# WHAT YOU WILL DO
The answer should hold only the lines from the one that contains "Open search via the magnifier icon" through the last line of the material, repeated exactly, without pictures.

# THE RECORDS
• • • • • • •

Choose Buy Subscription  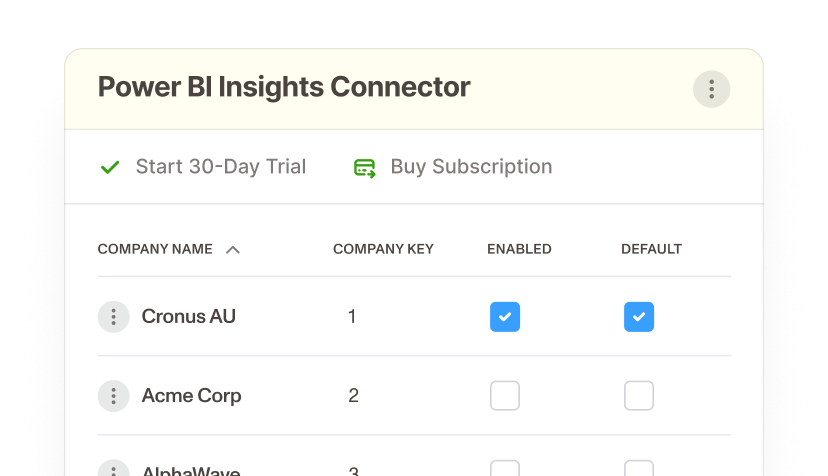pos(471,166)
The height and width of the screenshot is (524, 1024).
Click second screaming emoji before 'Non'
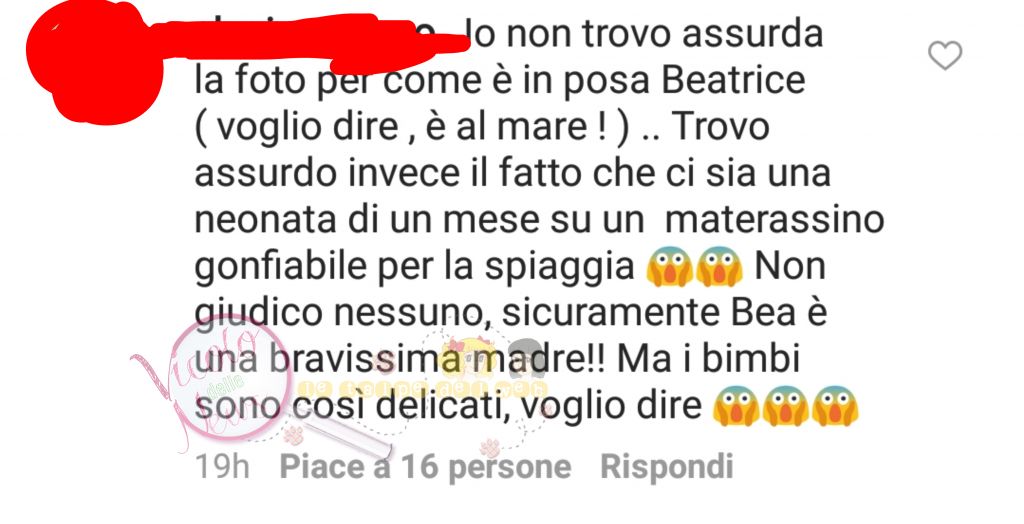tap(719, 267)
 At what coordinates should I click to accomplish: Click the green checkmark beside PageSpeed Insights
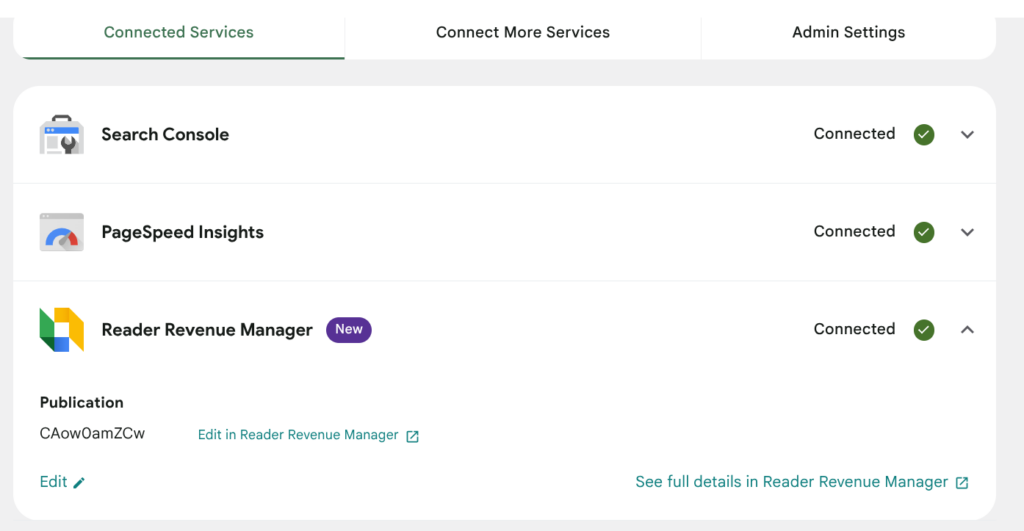(x=923, y=232)
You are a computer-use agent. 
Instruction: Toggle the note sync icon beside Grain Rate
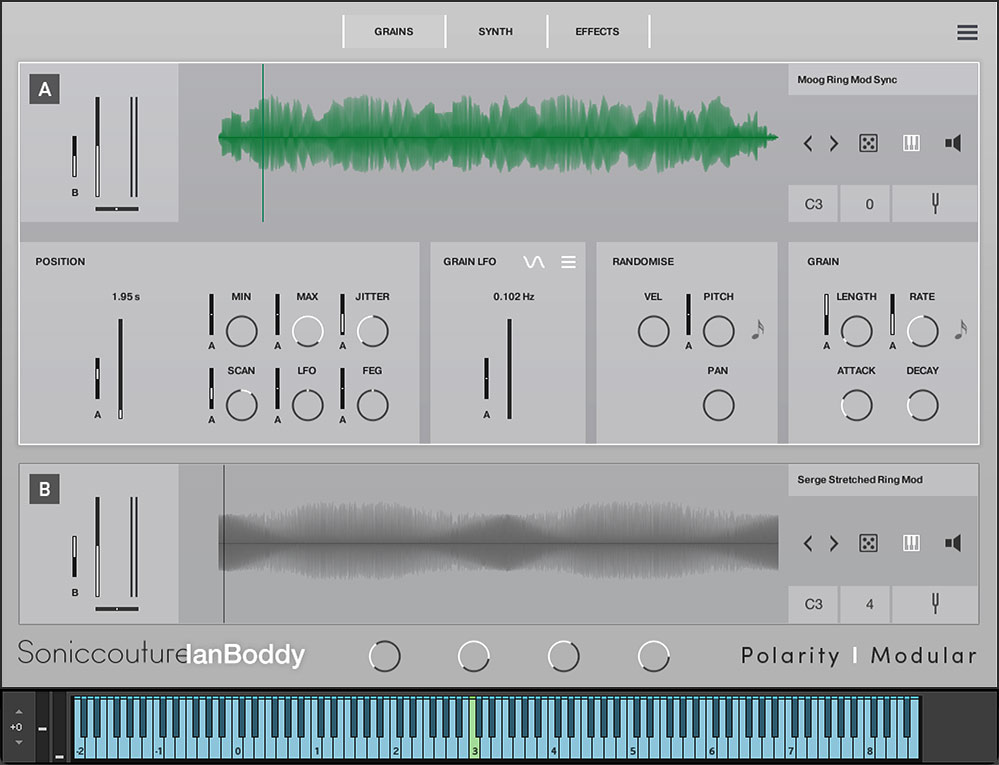tap(960, 330)
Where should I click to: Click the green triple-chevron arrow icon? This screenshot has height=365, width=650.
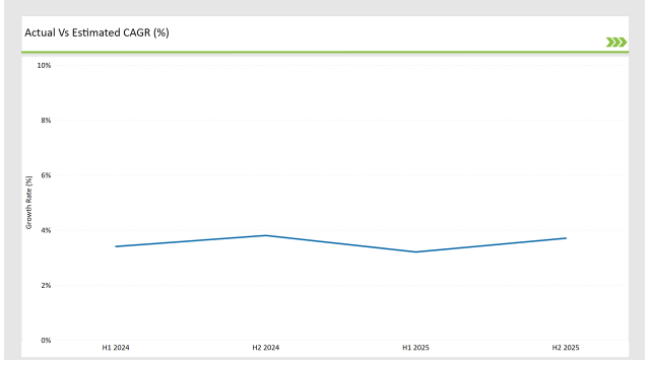(616, 42)
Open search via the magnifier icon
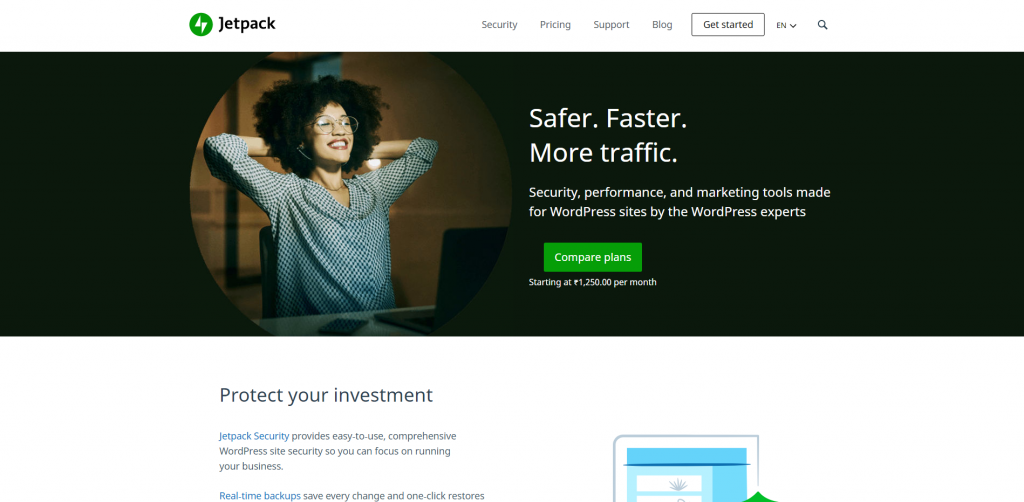The image size is (1024, 502). coord(822,25)
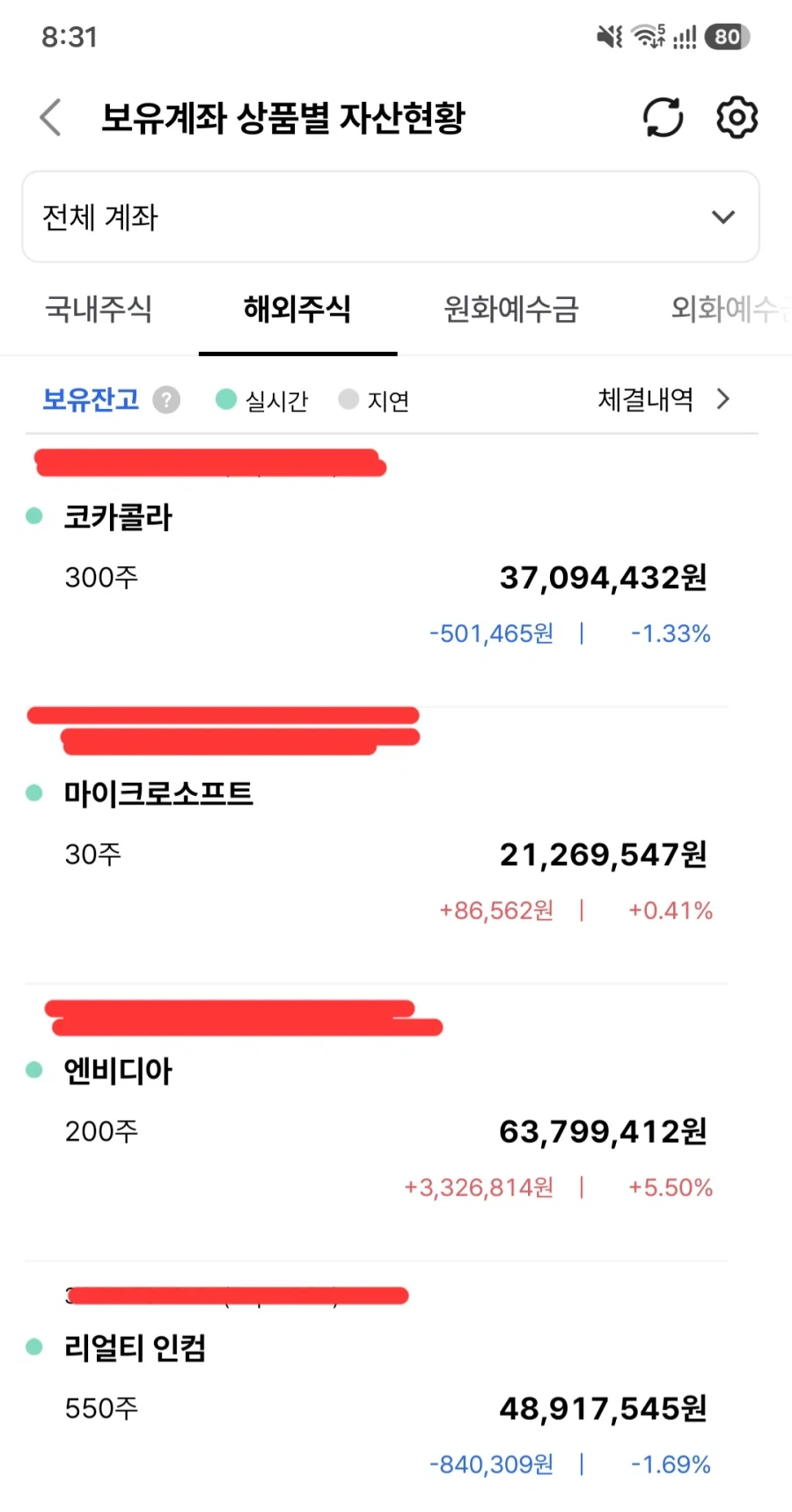Tap the battery 80 indicator

(x=727, y=37)
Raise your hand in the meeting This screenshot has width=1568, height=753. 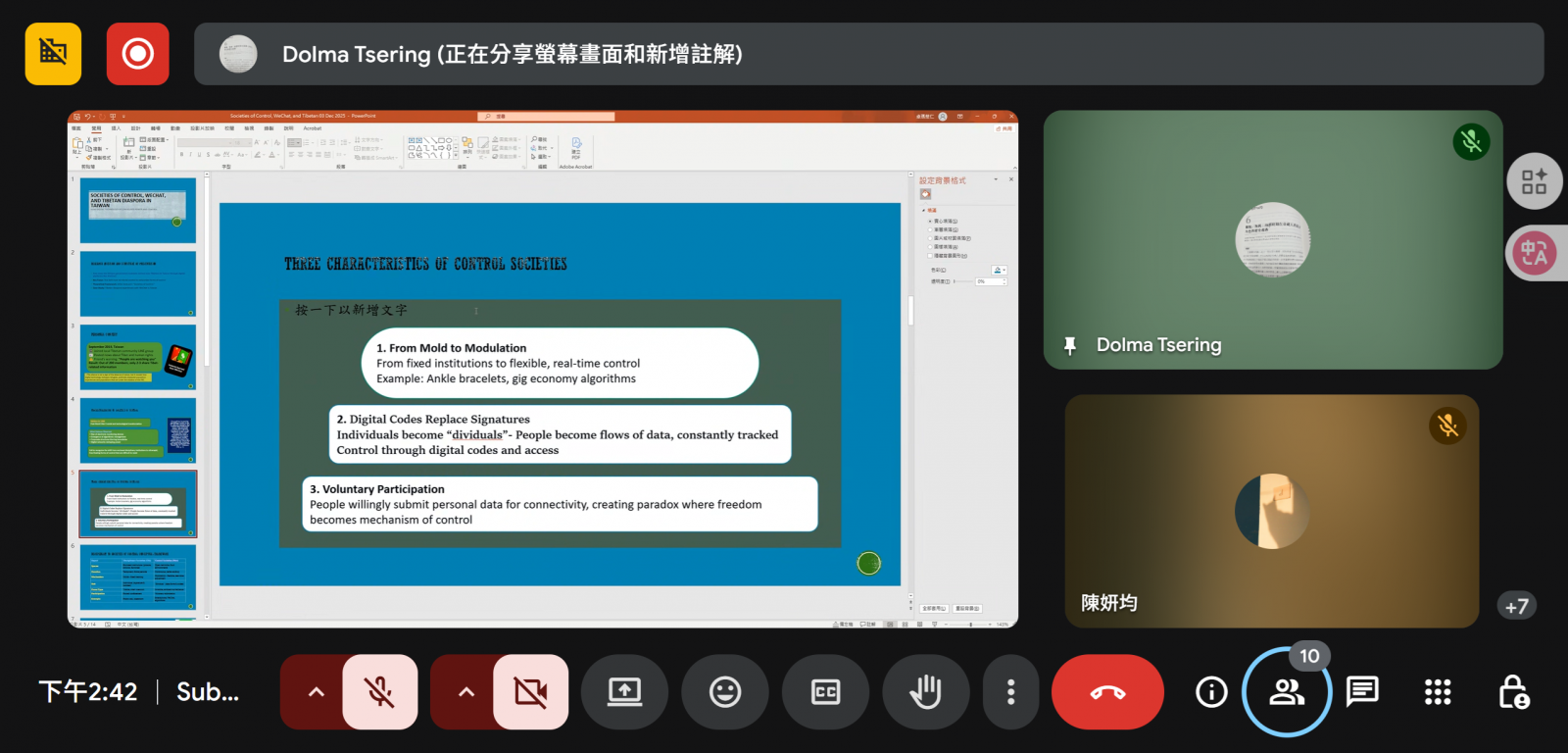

• • • • • • •

# ANSWER
Open search via the magnifier icon
The image size is (1024, 502). coord(822,25)
Tap the battery 80 indicator

(x=727, y=37)
Raise your hand in the meeting This screenshot has width=1568, height=753. 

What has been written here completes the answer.